MITGELIEFERTER TEXT =
* * * * * * * * *

Bohdan Osadczuk – ein Grenzgänger und sein Wirken
Bohdan Osadczuk vereinte in seiner Person viele Rollen. Ausgerechnet von Deutschland aus warb er für die polnisch-ukrainische Verständigung. Von Oleksandra Bienert
Geboren wurde Bohdan Osadczuk 1920 in Kolomyja, heute im Oblast Iwano-Frankiwsk in der Westukraine gelegen. Seine Eltern waren Ukrainer, der Vater war Kommunist und Lehrer, die Mutter stammte aus einer bürgerlichen ukrainisch-slowakischen Familie.
Als Osadczuk zehn Jahre alt war, wurde die Familie im Rahmen der damaligen polnischen Nationalitätenpolitik aufgrund des Berufs seines Vaters nach Boszczynek (unweit von Krakau in Polen) zwangsverlegt. Dort wuchs Osadczuk in einer polnischen Umgebung und mit der polnischen Sprache auf. Ukrainisch wurde nur zuhause im Kreis der Familie gesprochen.

* * * * * * * * *

DATEN ZUR ÜBUNG =
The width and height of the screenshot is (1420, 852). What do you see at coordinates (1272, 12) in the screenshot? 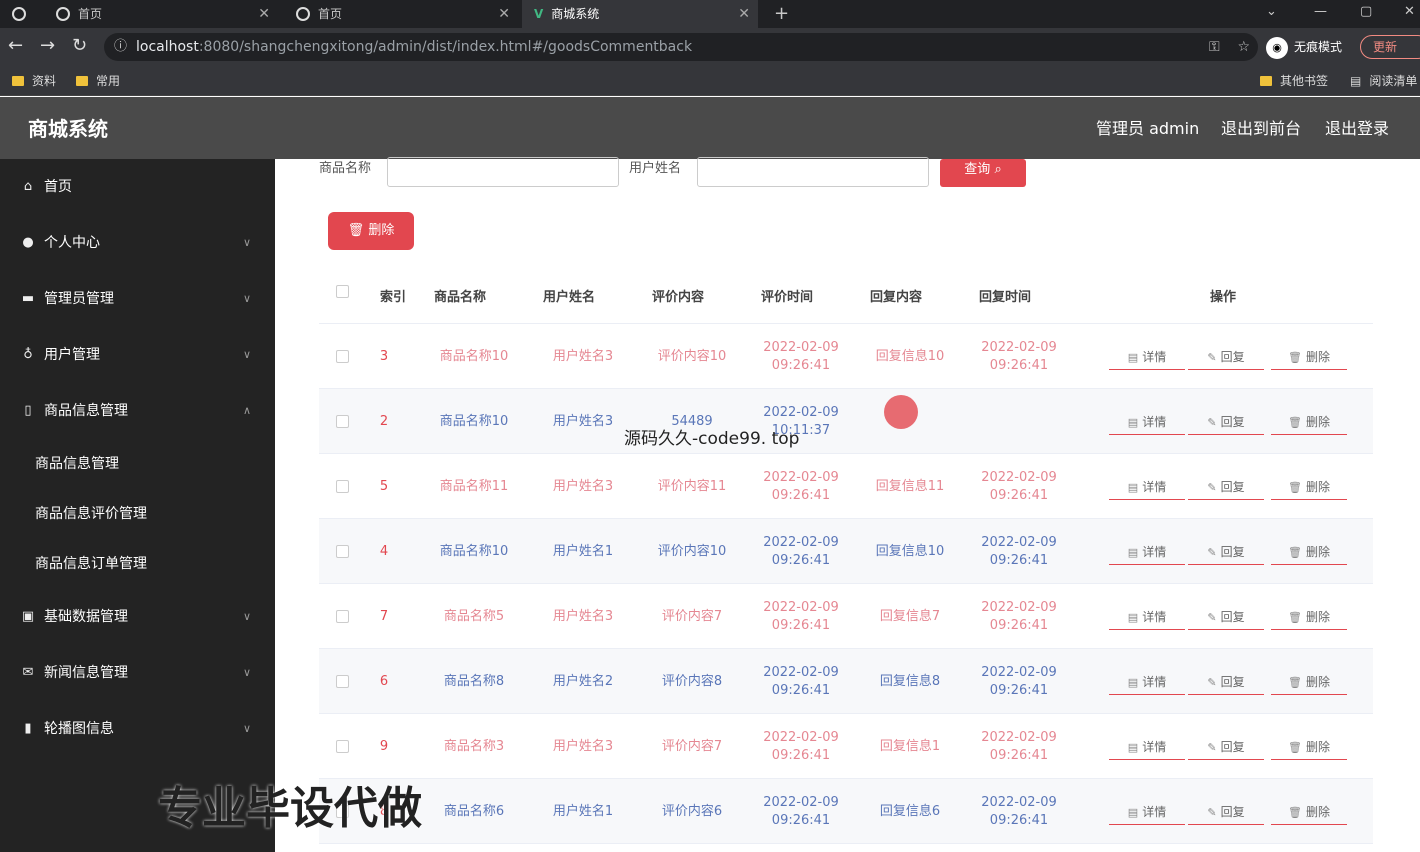
I see `tab-search-icon: ⌄` at bounding box center [1272, 12].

* * * * * * * * *

ZU ERLEDIGEN =
• A. Gib eine Stelle aus dem Text über Bohdan Osadczuk wortgetreu wieder. Fang bei den Worten „Als Osadczuk zehn“ an und hör nach „der Familie gesprochen.“ auf.
• B. Schreib den Text über Bohdan Osadczuk weiter, und zwar ab seinem letzten Satz.

ANTWORTEN NACH NUMMER =
• A.
Als Osadczuk zehn Jahre alt war, wurde die Familie im Rahmen der damaligen polnischen Nationalitätenpolitik aufgrund des Berufs seines Vaters nach Boszczynek (unweit von Krakau in Polen) zwangsverlegt. Dort wuchs Osadczuk in einer polnischen Umgebung und mit der polnischen Sprache auf. Ukrainisch wurde nur zuhause im Kreis der Familie gesprochen.

• B.
Deutsch lernte er einerseits in der Schule, andererseits schöpfte er seine Kenntnisse, wie er später in seinen Memoiren erzählen sollte, aus der linken Zeitung „Die Rote Fahne“. Auf dem Gymnasium erhielt er wegen eines ‚Vorfalls‘ einen Schulverweis – er setzte sich für einen jüdischen Mitschüler ein. Deswegen konnte er zunächst das Abitur nicht ablegen, das konnte er jedoch 1940 in Krakau im ‚Ukrainischen Zentralkomitee‘ von Wolodymyr Kubijowytsch nachholen.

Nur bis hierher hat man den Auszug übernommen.